* Yapılacaklar:
**a.** Ovacık Altın Madeni yazısında "Bergama Ovacık Altın Madeni ile ilgili yaşananları, atlamadan" ile "bir yer kaplıyor." arasındaki kısmı, bu ikisi de dahil, harfi harfine yaz.
**b.** Ovacık Altın Madeni yazısını kaldığı yerden devam ettir.

+++ Verilen alıntı +++

Bergama Ovacık Altın Madeni ile ilgili yaşananları, atlamadan bu köşede aktarmaya çalışıyorum. Zira Ovacık Altın Madeni ve ona karşı yürütülen Türkiye Ekoloji Hareketinin dönüm noktalarından olan Bergama Hareketi, açılan davalar ve verilen yargı kararları, mahkeme kararlarını takmayan idari uygulamalar, ekoloji hareketini itibarsızlaştırmak, kriminalize etmek için yürütülen algı operasyonları, psikolojik hareket uygulamaları, son olarak FETÖ/PDY soruşturması nedeniyle maden şirketinin kayyıma devredilmesi, patronunun terör suçlusu olarak arananlar listesinde yer alması gibi yönleriyle bu konu 1990'lı yıllardan bu yana Türkiye'nin tarihinde önemli bir yer kaplıyor.
 
Bergama Ovacık Altın Madeni ile ilgili olarak bir kez daha mahkemenin iptal kararı verdiğini daha önce yazmıştım.[1] İzmir 3. İdare Mahkemesi tarafından 25.04.2017 tarih ve 2015/1285 Esas 2017/524 Karar sayılı karar ile "18/02/2009 tarihli "Çevresel Etki Değerlendirmesi Olumlu Kararı" iptal edilmişti.

+++ Verilen malzeme +++

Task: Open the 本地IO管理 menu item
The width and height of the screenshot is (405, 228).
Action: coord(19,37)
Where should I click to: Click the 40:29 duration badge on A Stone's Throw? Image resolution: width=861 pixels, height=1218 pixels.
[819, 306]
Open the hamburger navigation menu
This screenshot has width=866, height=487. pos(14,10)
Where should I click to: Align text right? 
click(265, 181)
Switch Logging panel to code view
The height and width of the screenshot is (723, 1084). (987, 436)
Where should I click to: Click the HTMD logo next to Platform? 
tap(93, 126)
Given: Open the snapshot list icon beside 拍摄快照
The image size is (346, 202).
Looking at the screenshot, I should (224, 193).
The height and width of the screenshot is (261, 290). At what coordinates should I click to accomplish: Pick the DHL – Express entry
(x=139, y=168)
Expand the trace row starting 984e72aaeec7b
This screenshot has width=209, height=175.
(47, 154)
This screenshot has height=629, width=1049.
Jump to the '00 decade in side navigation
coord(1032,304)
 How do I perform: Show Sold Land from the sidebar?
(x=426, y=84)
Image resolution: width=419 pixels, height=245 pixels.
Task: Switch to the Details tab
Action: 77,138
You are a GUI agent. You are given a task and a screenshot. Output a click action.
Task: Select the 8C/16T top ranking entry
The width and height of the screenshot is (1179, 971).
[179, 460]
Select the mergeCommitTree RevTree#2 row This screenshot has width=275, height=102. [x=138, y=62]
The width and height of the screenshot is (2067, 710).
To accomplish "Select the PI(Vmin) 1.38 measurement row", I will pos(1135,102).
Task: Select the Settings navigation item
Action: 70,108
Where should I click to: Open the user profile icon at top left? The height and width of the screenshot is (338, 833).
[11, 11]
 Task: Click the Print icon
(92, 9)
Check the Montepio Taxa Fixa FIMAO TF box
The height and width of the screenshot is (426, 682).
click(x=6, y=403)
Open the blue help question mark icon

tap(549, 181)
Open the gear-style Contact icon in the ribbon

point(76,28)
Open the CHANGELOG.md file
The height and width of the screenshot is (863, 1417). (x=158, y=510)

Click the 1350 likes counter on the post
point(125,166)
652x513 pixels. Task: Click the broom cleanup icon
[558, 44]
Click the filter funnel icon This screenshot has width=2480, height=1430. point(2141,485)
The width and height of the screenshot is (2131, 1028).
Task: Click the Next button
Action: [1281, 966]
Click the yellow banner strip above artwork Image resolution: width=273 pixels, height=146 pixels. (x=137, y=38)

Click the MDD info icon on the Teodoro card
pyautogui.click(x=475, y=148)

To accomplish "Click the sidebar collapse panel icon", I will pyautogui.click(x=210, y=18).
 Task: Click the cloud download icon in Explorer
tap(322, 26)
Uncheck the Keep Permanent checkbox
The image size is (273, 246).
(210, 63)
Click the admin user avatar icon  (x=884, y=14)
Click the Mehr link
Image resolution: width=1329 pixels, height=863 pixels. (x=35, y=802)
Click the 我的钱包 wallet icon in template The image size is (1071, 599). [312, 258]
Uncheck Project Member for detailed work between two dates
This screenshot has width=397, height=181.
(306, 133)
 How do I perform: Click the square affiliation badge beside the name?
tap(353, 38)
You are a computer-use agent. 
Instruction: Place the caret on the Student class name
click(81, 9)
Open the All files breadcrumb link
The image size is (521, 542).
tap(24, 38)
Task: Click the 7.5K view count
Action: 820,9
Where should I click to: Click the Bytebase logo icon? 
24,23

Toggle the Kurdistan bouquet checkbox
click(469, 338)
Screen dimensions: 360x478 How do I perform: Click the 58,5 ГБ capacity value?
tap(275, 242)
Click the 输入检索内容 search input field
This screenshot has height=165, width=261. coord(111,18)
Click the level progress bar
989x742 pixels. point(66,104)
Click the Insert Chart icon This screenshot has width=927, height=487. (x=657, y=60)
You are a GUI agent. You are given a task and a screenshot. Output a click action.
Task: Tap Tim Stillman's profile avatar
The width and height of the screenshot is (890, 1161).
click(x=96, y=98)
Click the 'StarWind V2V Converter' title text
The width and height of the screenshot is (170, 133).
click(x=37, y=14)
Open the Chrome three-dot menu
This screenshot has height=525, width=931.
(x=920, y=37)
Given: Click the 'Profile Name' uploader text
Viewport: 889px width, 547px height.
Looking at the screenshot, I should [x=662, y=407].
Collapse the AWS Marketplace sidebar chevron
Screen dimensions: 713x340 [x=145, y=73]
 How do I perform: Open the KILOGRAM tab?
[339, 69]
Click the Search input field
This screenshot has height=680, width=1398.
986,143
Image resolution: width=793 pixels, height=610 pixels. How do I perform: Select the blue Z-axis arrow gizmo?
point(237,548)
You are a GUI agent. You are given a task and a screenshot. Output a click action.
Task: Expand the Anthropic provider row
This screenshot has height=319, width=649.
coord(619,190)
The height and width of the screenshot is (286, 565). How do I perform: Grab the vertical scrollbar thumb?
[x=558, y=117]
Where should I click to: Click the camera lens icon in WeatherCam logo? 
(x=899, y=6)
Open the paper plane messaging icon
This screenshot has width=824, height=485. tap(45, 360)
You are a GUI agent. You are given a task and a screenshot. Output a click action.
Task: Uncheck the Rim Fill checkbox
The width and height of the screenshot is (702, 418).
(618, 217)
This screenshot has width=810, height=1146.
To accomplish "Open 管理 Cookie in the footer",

+++

* Alıştırma sonuçları:
**a.**
Bergama Ovacık Altın Madeni ile ilgili yaşananları, atlamadan bu köşede aktarmaya çalışıyorum. Zira Ovacık Altın Madeni ve ona karşı yürütülen Türkiye Ekoloji Hareketinin dönüm noktalarından olan Bergama Hareketi, açılan davalar ve verilen yargı kararları, mahkeme kararlarını takmayan idari uygulamalar, ekoloji hareketini itibarsızlaştırmak, kriminalize etmek için yürütülen algı operasyonları, psikolojik hareket uygulamaları, son olarak FETÖ/PDY soruşturması nedeniyle maden şirketinin kayyıma devredilmesi, patronunun terör suçlusu olarak arananlar listesinde yer alması gibi yönleriyle bu konu 1990'lı yıllardan bu yana Türkiye'nin tarihinde önemli bir yer kaplıyor.

**b.**
 
Türkiye Cumhuriyeti Anayasası ve yasalarına göre yapılması gereken maden işletmesinin kapatılması, maden şirketinin sahayı (mümkün olduğunca) eski haline getirmesi, ortaya çıkan ekolojik zararların tazminatını ödeyip, pılını pırtısını toplayıp gitmesi, ardından şimdiye kadar hukuka aykırı biçimde izin veren, suç işleyenlerin yargılanması gerekirdi.  Bunun ilk adımının atıldığı sanısı uyandıran bildirim yapıldı. Davacı EGEÇEP'in  başvurusu üzerine İzmir Valiliği tarafından 18.07.2017 tarihli yazı ile maden işletmesi için düzenlenen 04.08.2011 tarihli 40 nolu 1. sınıf gayrisıhhi müessese işyeri açma ve çalışma ruhsatının iptal edildiği ve işletmenin mühürlendiği bildirildi.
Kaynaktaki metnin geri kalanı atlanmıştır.